È bello questa mattina diventare alunni di quel che l'evangelista Marco ci ha detto, se vogliamo essere uomini nuovi, se vogliamo gustare la novità che Gesù ha portato nel mondo, lasciamoci trasportare dalla sua persona, dal mistero della sua vita, perché incontrando in Lui la bellezza, possiamo andare al di là di essa cogliendo quel gusto interiore, una grandezza al di là della nostra misura e davanti a questo dono, cantare il rendimento di grazie. Questa è la grande libertà alla quale noi veniamo continuamente chiamati.

Credere non è lo sforzo dell'intelligenza, ma l'apertura del cuore che si lascia affascinare dalla bellezza di Gesù, è quella musicalità della vita che diventa un canto di una bellezza della gratuità al di là di ogni misura. Ecco allora che Gesù, quando noi riusciamo a fare questo percorso, diventa il grande miracolo della nostra esistenza. È l'Eucarestia che stiamo celebrando, l'Eucarestia è un canto di rendimento di grazie davanti al fascino di Gesù. Per cui l'Eucaristia, a livello interiore, è il canto della bellezza, di una comunità rapita dalla grandezza di Dio per poter veramente gustare la soavità della sua persona.

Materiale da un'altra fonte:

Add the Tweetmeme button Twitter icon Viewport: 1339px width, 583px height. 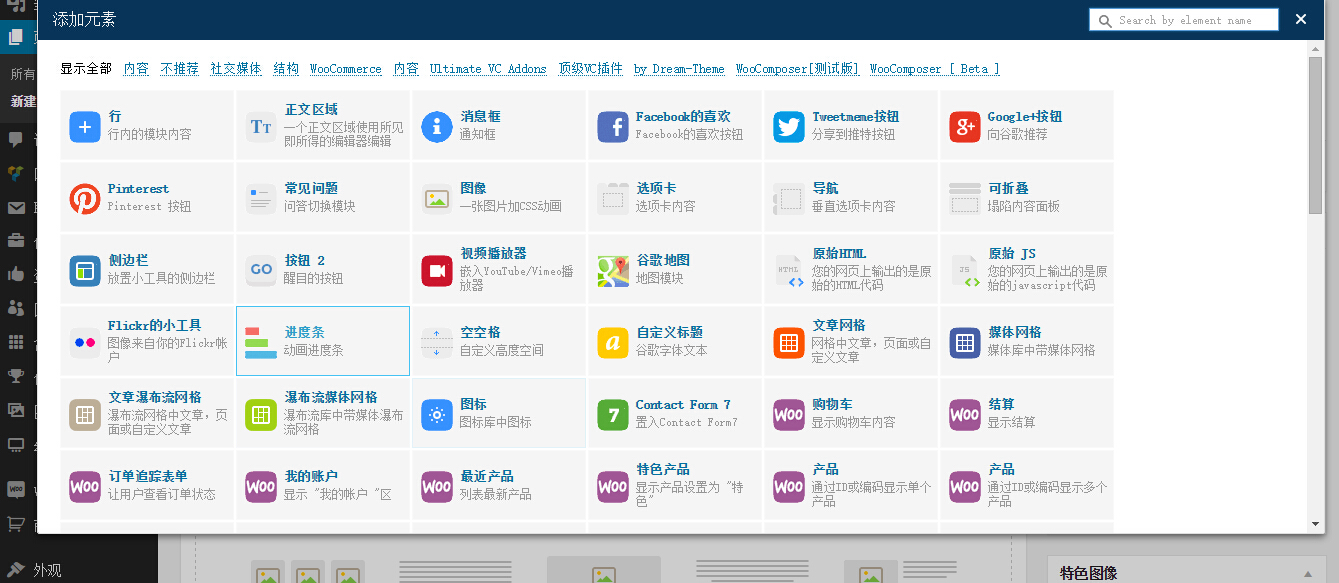pyautogui.click(x=789, y=127)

Il cristiano può dire veramente “sono un credente” quando con il salmista dice "quanto sei soave, o Signore" e la soavità è il gusto della vita. Entriamo in questa bellezza che il Signore ci vuole regalare e allora, stiamo attenti a non essere schiavizzati dalle cose contingenti, ma ad entrare in un cammino che ci porta al di là di una bellezza. L'uomo che sa cantare col cuore, in una pace interiore, ha il gusto di camminare nella storia con tanta serenità. Questa Eucaristia sia veramente la gioia di stare con il Maestro per essere rigenerati dalla sua presenza, dalla sua bellezza, dalla sua grandezza che affascinandoci dà fecondità alla nostra vita donandoci la speranza di camminare, in ogni momento, con la serenità del cuore in attesa della pienezza della vita quando Gesù, che ci affascina, sarà tutto in ciascuno di noi.